REQUIRED WORK -
Look below for the line containing "The width and height of the screenshot is (1568, 624)."; from there, print each line exactly up to and including the line containing "Click the Album settings title bar", and stop.
__________________________________________________
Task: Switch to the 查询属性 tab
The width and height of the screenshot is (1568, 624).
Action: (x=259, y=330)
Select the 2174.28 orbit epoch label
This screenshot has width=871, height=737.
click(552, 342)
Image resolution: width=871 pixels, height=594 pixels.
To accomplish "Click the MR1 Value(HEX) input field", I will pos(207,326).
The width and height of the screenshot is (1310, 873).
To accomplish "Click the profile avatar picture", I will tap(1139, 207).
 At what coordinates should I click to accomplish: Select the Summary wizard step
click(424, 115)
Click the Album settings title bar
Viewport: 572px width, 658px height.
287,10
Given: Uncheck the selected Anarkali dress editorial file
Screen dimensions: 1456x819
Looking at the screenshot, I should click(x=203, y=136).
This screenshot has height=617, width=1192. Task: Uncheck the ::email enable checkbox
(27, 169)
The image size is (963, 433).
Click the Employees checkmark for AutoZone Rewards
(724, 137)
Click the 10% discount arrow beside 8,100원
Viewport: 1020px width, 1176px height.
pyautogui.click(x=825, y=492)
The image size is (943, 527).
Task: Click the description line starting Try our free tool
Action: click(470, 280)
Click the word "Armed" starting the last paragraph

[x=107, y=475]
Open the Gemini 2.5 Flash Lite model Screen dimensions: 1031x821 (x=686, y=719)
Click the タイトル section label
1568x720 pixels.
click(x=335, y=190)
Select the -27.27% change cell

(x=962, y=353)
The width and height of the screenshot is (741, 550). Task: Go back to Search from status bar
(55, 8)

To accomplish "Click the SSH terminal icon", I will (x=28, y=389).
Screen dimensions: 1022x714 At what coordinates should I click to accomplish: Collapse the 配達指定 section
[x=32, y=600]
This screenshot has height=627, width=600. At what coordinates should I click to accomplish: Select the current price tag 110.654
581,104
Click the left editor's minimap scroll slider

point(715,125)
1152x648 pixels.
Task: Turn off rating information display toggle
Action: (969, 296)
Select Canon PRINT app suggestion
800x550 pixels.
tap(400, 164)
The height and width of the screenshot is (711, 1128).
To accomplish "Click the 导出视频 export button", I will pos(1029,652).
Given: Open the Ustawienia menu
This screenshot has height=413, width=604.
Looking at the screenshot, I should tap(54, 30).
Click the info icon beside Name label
__________________________________________________
EXERCISE OUTPUT -
The width and height of the screenshot is (1568, 624).
Action: (x=259, y=330)
Select the 2174.28 orbit epoch label
This screenshot has width=871, height=737.
click(552, 342)
Image resolution: width=871 pixels, height=594 pixels.
To accomplish "Click the MR1 Value(HEX) input field", I will pos(207,326).
The width and height of the screenshot is (1310, 873).
To accomplish "Click the profile avatar picture", I will tap(1139, 207).
 At what coordinates should I click to accomplish: Select the Summary wizard step
click(424, 115)
Click the Album settings title bar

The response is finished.